When someone talks about YC in Australia, you can be sure that the name Adioso
isn't too far off. I love using Adioso, even before I met Tom & Fenn. It such
a cool idea and I still use it as my first point of call for looking for
flights. If only they could keep adding more flights! I'm glad that they have
gone back to open ended text search - that is what made them unique and easy
to use.

As a user, you sometimes don't know where you want to go, BUT you want to go
somewhere. You might know the origin destination and possibly the end
destination, which makes Adioso great to use.

I also had an interview with an incubator in the US, and who do you turn to?
The guys with the experience. So I asked Fenn for help which he was more than
happy to assist with and he gave me some invaluable advice to prep me.

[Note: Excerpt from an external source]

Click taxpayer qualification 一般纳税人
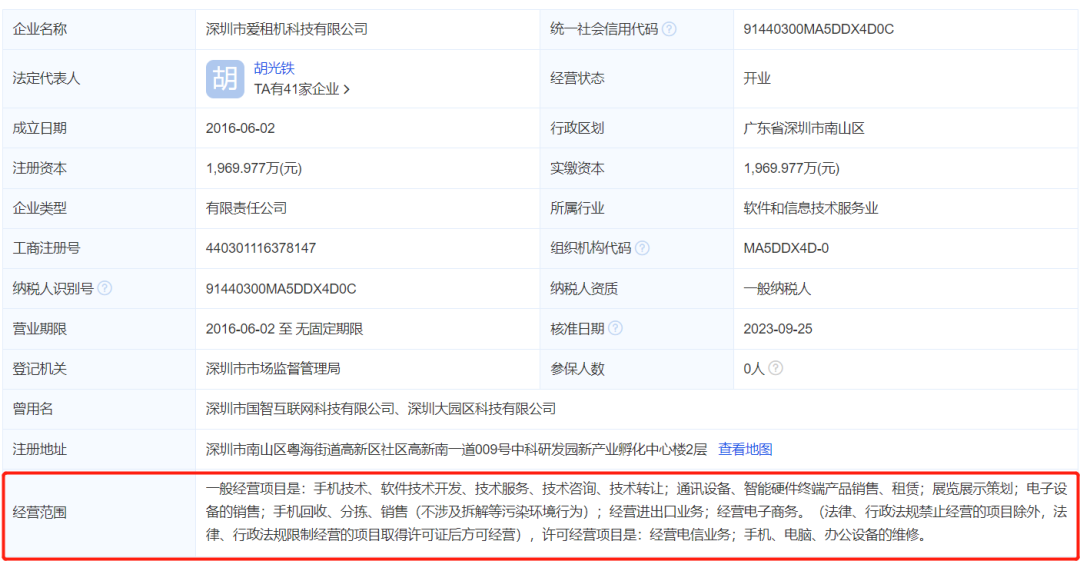The height and width of the screenshot is (561, 1080). (x=777, y=288)
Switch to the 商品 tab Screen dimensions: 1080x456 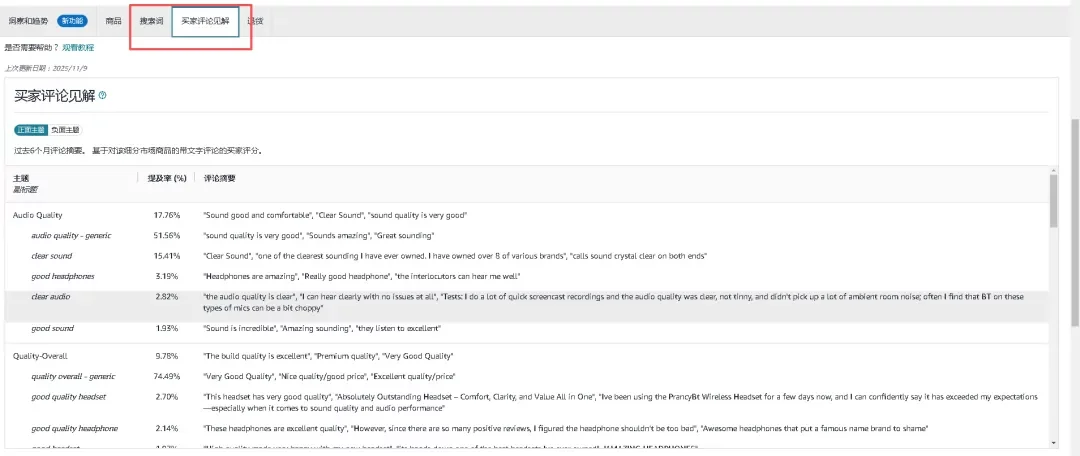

I'm sure these tough little cockroaches just won't die easily and they can
figure it out.

------
iamjonlee
I think that there's potential but the current layout of the homepage doesn't
appeal to me. Just because of the homepage, I'm not inclined to continue using
the app. I know you guys aren't designers but there are a few improvements
that I can see.

1) Your tagline on the bottom of the homepage tells me more about your service
than the copy with the "Have the best vacations humanly possible". Lists are
boring, especially without visuals. Because the homepage is the most important
page, I'd focus on only getting them to try search first then find out about
all the other features you offer.

2) As many have mentioned, the video thing is really annoying. I click on the
video to expect something to watch, but it's blank. If you don't have a video,
don't put a placeholder image there yet.

3) Where do you want to go and when? default text in the searchbar. The less
the user needs to type, the better. It's also MUCH more convenient for the
user to select the When from a drop down list because they usually have pretty
precise dates they want to travel. Because there's this extra option, I didn't
know what to type at first. I had to search 3 times to realize that you do
City, State and Country.

4) Because your site doesn't have any visuals, your featured lists actually
take most of my attention. Those should never take away from your search bar
which is your call to action.

I'm no expert on design, but I'm just listing out what I've learned the past
year (my homepage for a past startup was very similar to what you have now).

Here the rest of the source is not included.